US Energy Industry Associations Urge FERC To Reject DOE Proposal To Subsidize Coal & Nuclear RSS Feed

US Energy Industry Associations Urge FERC To Reject DOE Proposal To Subsidize Coal & Nuclear

A diverse group of a dozen US energy industry associations which represent oil, natural gas, wind, solar, efficiency, and other technologies, have come together to urge the Federal Energy Regulatory Commission to reject the Department of Energy’s proposal to subsidize the coal and nuclear energy industries, claiming that such a proposal is unsupported by record and would throw a costly wrench into the nation’s electricity markets.

In only the space of a month, the hullaballoo surrounding the US energy markets has significantly increased following the long-awaited release of the Department of Energy’s (DOE) grid study — which showed a clear preferential treatment of the country’s coal and nuclear industries. The report, released in late August, led to the early October proposal made by Energy Secretary Rick Perry to the Federal Energy Regulatory Commission (FERC) which essentially seeks to subsidize the coal and nuclear industry for some imaginary grid resiliency they provide.
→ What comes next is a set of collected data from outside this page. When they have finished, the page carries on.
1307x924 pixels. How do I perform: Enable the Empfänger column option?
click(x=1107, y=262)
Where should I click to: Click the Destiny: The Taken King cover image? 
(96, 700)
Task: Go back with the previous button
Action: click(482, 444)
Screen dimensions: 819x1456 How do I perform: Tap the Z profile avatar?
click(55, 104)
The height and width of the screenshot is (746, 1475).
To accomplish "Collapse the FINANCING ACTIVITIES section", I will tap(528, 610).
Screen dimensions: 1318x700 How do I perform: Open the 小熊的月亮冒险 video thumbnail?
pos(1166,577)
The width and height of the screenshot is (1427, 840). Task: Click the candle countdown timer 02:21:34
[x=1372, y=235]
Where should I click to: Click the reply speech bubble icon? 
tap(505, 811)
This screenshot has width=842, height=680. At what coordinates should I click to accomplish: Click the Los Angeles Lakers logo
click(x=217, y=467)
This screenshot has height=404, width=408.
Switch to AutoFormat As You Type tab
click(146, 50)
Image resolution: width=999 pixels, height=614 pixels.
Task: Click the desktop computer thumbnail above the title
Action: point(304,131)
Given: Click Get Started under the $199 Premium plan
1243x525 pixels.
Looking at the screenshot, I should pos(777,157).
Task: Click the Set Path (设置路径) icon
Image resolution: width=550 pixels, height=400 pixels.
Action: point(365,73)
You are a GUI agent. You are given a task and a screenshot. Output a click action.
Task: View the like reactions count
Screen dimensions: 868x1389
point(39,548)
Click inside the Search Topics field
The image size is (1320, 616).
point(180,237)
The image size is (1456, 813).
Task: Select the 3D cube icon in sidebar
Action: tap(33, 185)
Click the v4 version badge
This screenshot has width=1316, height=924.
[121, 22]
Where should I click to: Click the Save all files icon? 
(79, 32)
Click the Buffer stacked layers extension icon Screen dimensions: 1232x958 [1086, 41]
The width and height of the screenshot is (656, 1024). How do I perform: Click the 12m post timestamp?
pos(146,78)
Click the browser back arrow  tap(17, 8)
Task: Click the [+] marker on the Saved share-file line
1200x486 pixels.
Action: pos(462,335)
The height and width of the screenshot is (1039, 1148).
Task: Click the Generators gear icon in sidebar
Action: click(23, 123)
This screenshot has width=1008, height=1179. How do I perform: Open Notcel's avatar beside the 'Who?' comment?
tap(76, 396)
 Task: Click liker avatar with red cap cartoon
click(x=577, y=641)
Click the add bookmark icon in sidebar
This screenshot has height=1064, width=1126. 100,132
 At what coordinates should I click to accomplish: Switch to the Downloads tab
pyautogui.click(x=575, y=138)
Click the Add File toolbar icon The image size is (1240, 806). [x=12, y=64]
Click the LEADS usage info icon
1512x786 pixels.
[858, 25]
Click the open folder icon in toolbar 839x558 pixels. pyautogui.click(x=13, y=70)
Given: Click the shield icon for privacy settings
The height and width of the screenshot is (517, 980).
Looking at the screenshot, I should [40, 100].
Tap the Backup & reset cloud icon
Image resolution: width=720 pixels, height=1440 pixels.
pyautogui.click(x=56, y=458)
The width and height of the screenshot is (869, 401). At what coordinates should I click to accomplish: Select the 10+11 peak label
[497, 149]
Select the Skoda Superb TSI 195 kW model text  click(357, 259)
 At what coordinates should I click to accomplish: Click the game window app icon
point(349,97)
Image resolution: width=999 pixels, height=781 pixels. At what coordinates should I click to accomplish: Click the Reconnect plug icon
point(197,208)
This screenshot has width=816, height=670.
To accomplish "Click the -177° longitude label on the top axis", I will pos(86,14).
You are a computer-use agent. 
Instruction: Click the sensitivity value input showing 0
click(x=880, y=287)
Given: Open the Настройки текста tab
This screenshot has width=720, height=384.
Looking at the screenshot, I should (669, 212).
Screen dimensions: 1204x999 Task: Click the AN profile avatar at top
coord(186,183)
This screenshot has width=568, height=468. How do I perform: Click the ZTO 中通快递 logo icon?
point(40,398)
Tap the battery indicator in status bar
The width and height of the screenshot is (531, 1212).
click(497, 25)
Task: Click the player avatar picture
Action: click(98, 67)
Almost immediately, critics of the proposal came out to urge the FERC Commissioners to abandon the proposal — an idea which might have been mirrored by at least two of the Commissioners, who within a week expressed their own concerns with the proposal. The level of criticism and opposition only increased, and within a fortnight a bipartisan group of former Federal Energy Regulation Committee Commissioners filed a letter with their former agency opposing the DOE proposal.

A day later, a group of 12 energy industry associations submitted their comments to FERC opposing the proposal.

That same group of 12 energy industry associations have followed up this week in continuing their opposition to the proposal, in which they have filed a response to initial public comments filed with FERC — a traditional back and forth process. The original comment period yielded “an unprecedented volume” of comments made by filers including grid operators, industry associations, industry representatives, and a “small set of interests” who would benefit financially if the proposal was passed.

This last group, the smallest, unsurprisingly argued in favor of the proposal but failed to provide anything close to justification as to why FERC should approve the proposal. Rather, the clear majority of those filing comment with FERC opposed the proposed rule.

“We are encouraged to see overwhelming recognition that the proposal would undermine competitive electricity markets, harming consumers and reliability in the process,” said Amy Farrell, Senior Vice President for Government and Public Affairs, for the American Wind Energy Association (AWEA).

“It is particularly telling that even many coal and nuclear plant owners who would receive those payments under the proposal filed in opposition, recognizing short term gains would be outweighed by long-term harm to electricity markets. We look forward to working with FERC, grid operators and other stakeholders to ensure markets value generation performance and deliver affordable, reliable electricity.”

“The joint comments filed today with partners across the energy spectrum reflect the overwhelming majority view that this proposed rulemaking by FERC is unprecedented and unwarranted,” said Todd Foley, Senior Vice President, Policy & Government Affairs, American Council on Renewable Energy (ACORE). “We’re hopeful that FERC will rule against an anti-competitive distortion of the electricity marketplace and avoid new unnecessary initiatives that increase power prices for American consumers and businesses.”

The new reply comments from the Energy Industry Associations submitted in response to initial comments filed by hundreds of stakeholders on or before October 23 are highlighted below:

Despite hundreds of comments filed, no new information was brought forth to validate the assertion — by DOE or the NOPR Beneficiaries — that an emergency exists that requires accelerated action to prop up certain power plants that are failing in competitive electricity markets:

“The record in this proceeding, including the initial comments, does not support the discriminatory payments proposed” by DOE, state the industry groups.”
Nearly all of the initial comments filed in the matter take issue with the DOE NOPR and its claim of imminent threats to the reliability and resilience of the electric power system:

“Of the hundreds of comments filed in response to the DOE NOPR, only a handful purported to provide substantive evidence in support of the proposal. In contrast, an overwhelming majority of initial comments agree that the DOE NOPR fails to substantiate its assertions of an immediate reliability or resiliency need related to the retirement of merchant coal-fired and nuclear generation.”